## Activity
In the data below, locate each line with the word "tool" and list it.

## Stored data entries

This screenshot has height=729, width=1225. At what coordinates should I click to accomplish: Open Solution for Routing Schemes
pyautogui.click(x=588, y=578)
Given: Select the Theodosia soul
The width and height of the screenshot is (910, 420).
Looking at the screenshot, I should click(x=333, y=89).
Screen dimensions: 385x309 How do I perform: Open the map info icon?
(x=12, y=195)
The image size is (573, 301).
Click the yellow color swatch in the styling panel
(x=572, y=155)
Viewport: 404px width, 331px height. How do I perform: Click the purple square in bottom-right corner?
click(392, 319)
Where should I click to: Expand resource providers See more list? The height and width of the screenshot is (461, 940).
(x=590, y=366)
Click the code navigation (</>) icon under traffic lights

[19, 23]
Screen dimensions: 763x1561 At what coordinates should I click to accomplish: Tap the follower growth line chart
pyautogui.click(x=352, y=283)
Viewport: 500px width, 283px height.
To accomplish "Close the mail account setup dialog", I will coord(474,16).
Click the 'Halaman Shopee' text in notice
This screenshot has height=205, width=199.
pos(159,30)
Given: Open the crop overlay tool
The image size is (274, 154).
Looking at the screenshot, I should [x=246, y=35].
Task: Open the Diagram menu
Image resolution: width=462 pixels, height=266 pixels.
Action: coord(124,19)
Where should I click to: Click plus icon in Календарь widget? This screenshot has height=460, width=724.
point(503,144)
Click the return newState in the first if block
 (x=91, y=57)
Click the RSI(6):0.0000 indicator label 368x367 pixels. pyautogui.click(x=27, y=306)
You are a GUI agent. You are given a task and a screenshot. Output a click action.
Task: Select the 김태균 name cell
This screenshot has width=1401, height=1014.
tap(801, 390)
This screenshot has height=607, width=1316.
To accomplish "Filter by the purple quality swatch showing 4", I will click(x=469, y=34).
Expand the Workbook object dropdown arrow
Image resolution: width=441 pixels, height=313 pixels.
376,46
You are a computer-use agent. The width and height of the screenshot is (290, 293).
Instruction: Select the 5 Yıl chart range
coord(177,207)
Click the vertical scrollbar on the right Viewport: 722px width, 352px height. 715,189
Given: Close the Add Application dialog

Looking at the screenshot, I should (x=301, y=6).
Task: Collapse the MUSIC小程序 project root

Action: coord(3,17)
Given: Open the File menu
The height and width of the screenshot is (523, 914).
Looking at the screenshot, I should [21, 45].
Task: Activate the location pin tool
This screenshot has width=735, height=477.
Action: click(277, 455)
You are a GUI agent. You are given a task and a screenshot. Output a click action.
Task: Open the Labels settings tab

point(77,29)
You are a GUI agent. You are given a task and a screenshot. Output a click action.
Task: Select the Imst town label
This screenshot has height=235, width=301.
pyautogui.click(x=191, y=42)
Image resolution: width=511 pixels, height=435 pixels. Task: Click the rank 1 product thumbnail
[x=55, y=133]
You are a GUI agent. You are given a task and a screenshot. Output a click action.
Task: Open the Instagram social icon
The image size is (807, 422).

## Task output
Given: Open the crop overlay tool
Task: Activate the location pin tool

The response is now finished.